準決勝2回戦は滞りなく始まり、そしてすんなりと終わったそうだ。
そして、午後。決勝戦が始まる。アリスとギンは会場へと歩み進める。決勝戦だけあって、会場は大盛り上がりだった。……人数が昨日の倍以上はいるんじゃないかと思う程、人という人が観客席を埋め尽くしている。ギンはその様子を見て「ふっ」と鼻で笑った。
「龍志。大会の〆を飾るんじゃ。派手に暴れてやろうぞ」
「……昨日までも派手に暴れていた気がするがな」
「今日はもーっと暴れてやれい!」
「善処はする」
二人がそう会話していると、目の前に試合の相手が入場してきていた。黒い服とマフラーの青い髪の男と、銀髪のヤギの角が生えた女……見覚えがある。
「そういや、名前はちらっと見たような気がしたが……気のせいじゃなかったんだな」
「うへえ、マジか……」
目の前の人物に驚きを隠せないアリスとギン。
それもそのはず、目の前の二人は……ジャンとカーラだったからだ。
「やあ、ダブルエージェント。今日は派手にやろうじゃないか」
「わぁい、決勝で会えるなんて、こんな奇遇あるぅ!?」
ジャンはポーズを決めながら気さくに話しかけ、カーラは白々しい事を言いながらいつもの満面の笑みを浮かべていた。
「白々しいな、知っていたんだろ?」
「もちろんさぁ☆」
アリスの呆れた表情に、片眼をつむってウインクで答えるカーラ。なんだか楽しそうで羨ましい限りだ。
「ジャン太郎、お主はなぜ大会に出とるんじゃ?」
「そうだな、スノウおばあちゃん。東部の防衛隊に捕まって処刑されそうになったところを、オトヒメ・プリンセスが救ってくれたんだ」
「嘘だよ、処刑しない代わりに大会に出て優勝してこいって言われたんだ」
「……とにかく、優勝して海皇の権限を譲れって事だろ」
アリスがなんとなくすべてを察すると、ジャンはアリスに指さして「ザッツライト」と答えた。
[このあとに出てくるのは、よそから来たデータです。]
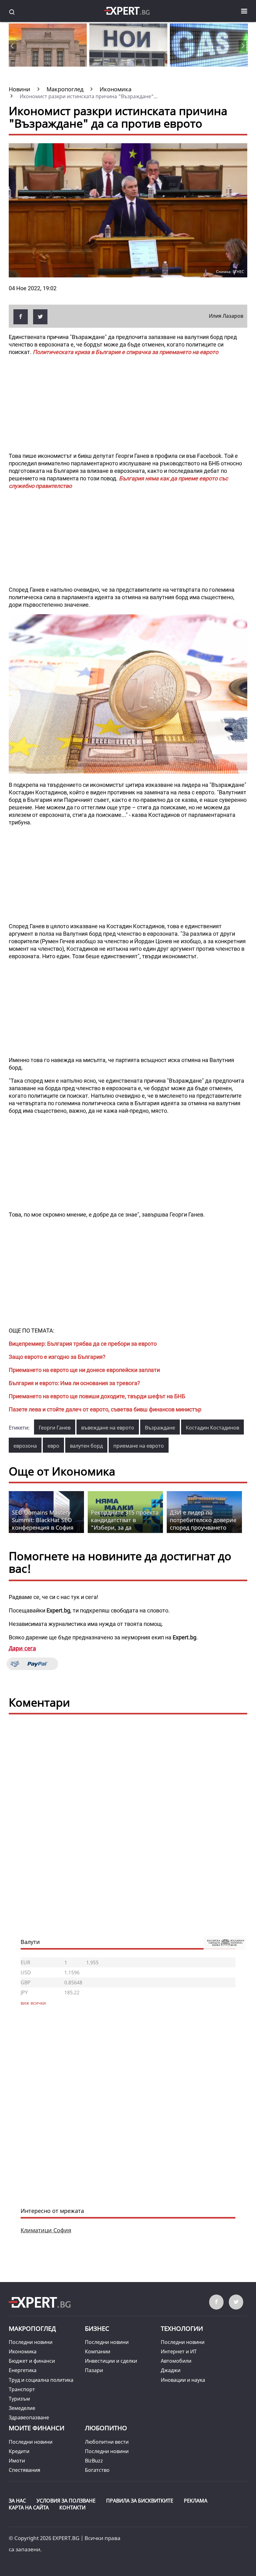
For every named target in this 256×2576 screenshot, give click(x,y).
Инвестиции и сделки (111, 2360)
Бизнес (97, 2328)
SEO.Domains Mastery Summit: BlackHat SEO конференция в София (42, 1520)
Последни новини (30, 2342)
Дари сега (22, 1648)
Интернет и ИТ (179, 2351)
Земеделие (22, 2408)
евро (53, 1445)
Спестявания (24, 2470)
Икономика (23, 2351)
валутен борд (86, 1445)
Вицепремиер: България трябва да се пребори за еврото (83, 1343)
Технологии (182, 2328)
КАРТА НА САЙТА (29, 2507)
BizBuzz (94, 2460)
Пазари (94, 2370)
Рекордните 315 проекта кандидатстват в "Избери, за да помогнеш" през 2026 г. (125, 1524)
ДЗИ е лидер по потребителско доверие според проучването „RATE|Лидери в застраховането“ (203, 1527)
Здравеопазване (29, 2417)
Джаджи (170, 2370)
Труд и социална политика (41, 2379)
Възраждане (160, 1427)
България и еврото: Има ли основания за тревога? (74, 1383)
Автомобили (176, 2360)
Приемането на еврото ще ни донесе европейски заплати (84, 1370)
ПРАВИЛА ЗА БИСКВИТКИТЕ (139, 2500)
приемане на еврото (138, 1445)
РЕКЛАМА (195, 2500)
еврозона (25, 1445)
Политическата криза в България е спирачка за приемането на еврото (125, 352)
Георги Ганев (55, 1427)
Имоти (17, 2460)
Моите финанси (36, 2428)
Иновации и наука (183, 2379)
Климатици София (46, 2230)
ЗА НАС (17, 2500)
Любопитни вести (107, 2441)
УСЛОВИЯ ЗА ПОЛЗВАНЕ (66, 2500)
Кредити (19, 2451)
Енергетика (23, 2370)
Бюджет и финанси (32, 2360)
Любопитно (106, 2428)
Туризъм (19, 2398)
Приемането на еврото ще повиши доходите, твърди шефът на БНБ (97, 1396)
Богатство (97, 2470)
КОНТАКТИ (72, 2507)
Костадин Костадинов (212, 1427)
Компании (97, 2351)
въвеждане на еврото (107, 1427)
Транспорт (22, 2389)
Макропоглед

「だが、アリス達も同じだろ? 西部のトップに優勝してこいって頼まれて、今ここにいる。そうだろう?」
「ああ、そうだ。暇なら参加しろってな」
アリスが頷くと、カーラは首をかしげる。
「あれ、てことは……お互い同じ目的って事じゃん」
「ありゃ、そうじゃのう……どうする?」
ギンが腕を組みながら皆の顔を見ていると、ジャンは肩をすくめた。
「はあ、おばあちゃん? 当たり前の事を言うんじゃねえよ」
「さっきからおばあちゃん言いすぎじゃぞ。今日はすこぶる調子いいから、お主を一瞬でフリーズドライにできるんじゃが?」
ギンとジャンが互いの目を見て睨み合う。が、アリスとカーラが間に入り、二人を窘めた。
「まあまあジャン。そんなカッカしないの」
「ギン、お前もだ。やる気なのはいいが、試合はまだ始まってないぞ」
二人にそう言われて一旦落ち着きを取り戻すギンとジャン。
「……しかし、いい機会だ。ジャンとカーラ。お前達とは一度手合わせしたいと考えていた」
アリスがそう言うと握っている紐から下がっていた刀剣を手に取る。彼の言葉を聞いたジャンとカーラは笑みを浮かべた。
「そりゃあこっちも同じさ、ミスター・アリス。この場を用意してくれたプリンセスには感謝しかないぜ」
「うんうん。乙姫様様だねぇ」
それに負けじと、アリスとギンも笑顔を見せていた。
「よっしゃ、龍志とこの銀雪の最強ツインダブル2倍なパワーを見せちゃる!」
「ツインダブルなんちゃらは意味わからんが、俺達も負けない。互いに手加減抜きでいこう」
アリスの言葉を皮切りに、ゴングの音が会場に鳴り響く。
それとほぼ同時に、互いに武器を構え、戦いの火蓋が切って落とされた。